Movie House Hanyou | By : Numisma Category: InuYasha > Het - Male/Female > InuYasha/Kagome Views: 34577 -:- Recommendations : 0 -:- Currently Reading : 0 |
Disclaimer: I do not own InuYasha, nor make money from this story. |
Inuyasha and Kagome stared at each other for another moment, not speaking, until Naraku broke the silence. “Kagome, Inuyasha will be training you this evening. For the most part, you will be working in the concession stand. Be sure to do everything he tells you, and you’ll get along just fine.” He smiled, and neither employee found it a pleasant smile. “Oh, and Inuyasha?”
“What?!” a not too happy Inuyasha grumblingly snapped at his manager, a tic by his eyebrow. He was back to that bitchy attitude he’d had when he first ran into Kagome the day before.
“Be on your best behavior. I’ll be watching you.” Naraku winked and smirked before he walked off humming an odd tune, leaving the two employees behind in the hallway staring after him. Inuyasha snorted and rolled his eyes before motioning with his hand for Kagome to follow him, muttering obscenities directed at the General Manager under his breath.
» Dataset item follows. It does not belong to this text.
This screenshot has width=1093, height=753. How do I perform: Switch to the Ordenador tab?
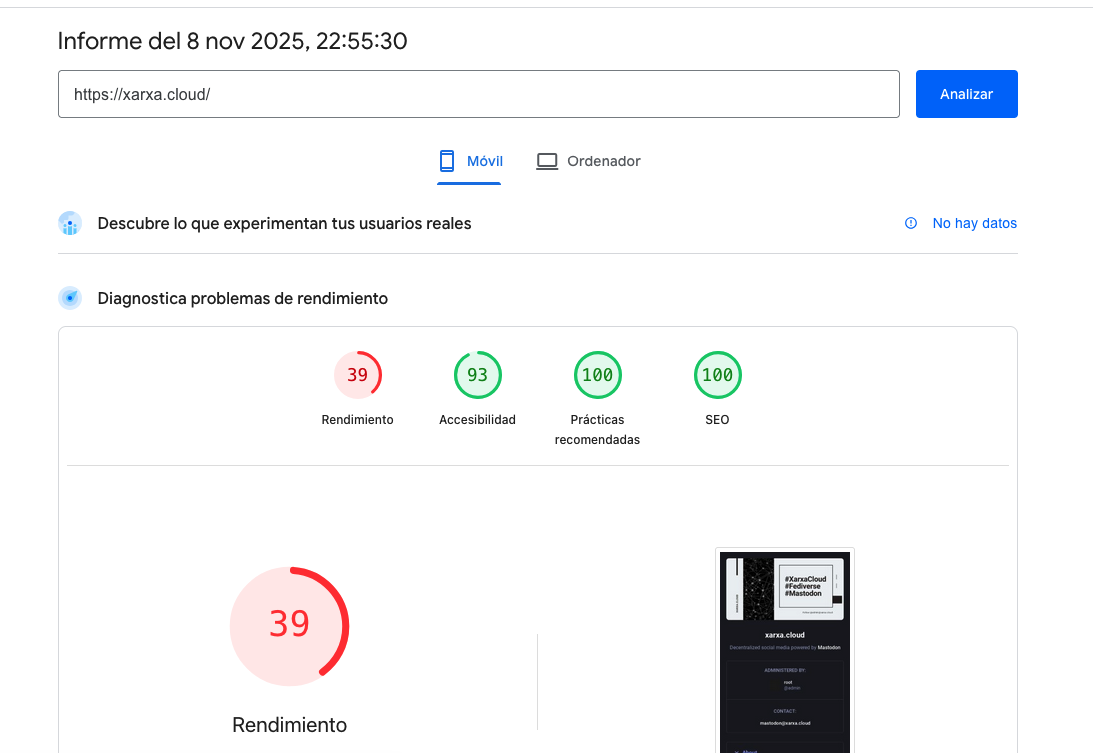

He had just enough time to give her a mini-tour of the theater before her shift was scheduled to start, so he started with the break room. It was two doors farther down the hall, and he showed her the lockers, the time clock and the time cards, and the message board with the floor staff schedules and employee notices, making sure to point out the one indicating the staff meeting two weeks away on a Saturday morning at 9:00am in auditorium #12.
“You may want to use a lock if you’re keeping personals or valuables in a locker here. I don’t trust most of the people here, nor should you,” he cautioned as she put her purse and light jacket into a blue locker somewhere near the bottom. “If you have a cell phone, you can wear it on the job, but only if you keep it on vibrate or silent.”
“Well I don’t have one; I just moved here less than a week ago,” replied Kagome. Inuyasha ignored that comment and continued on.
“Also, the break room is not a changing room. If you need to change into or out of your uniform, do it in the restrooms. You can be written up or suspended for doing so,” he went on boredly, pointing to another memo that had been put in place only 2 months earlier.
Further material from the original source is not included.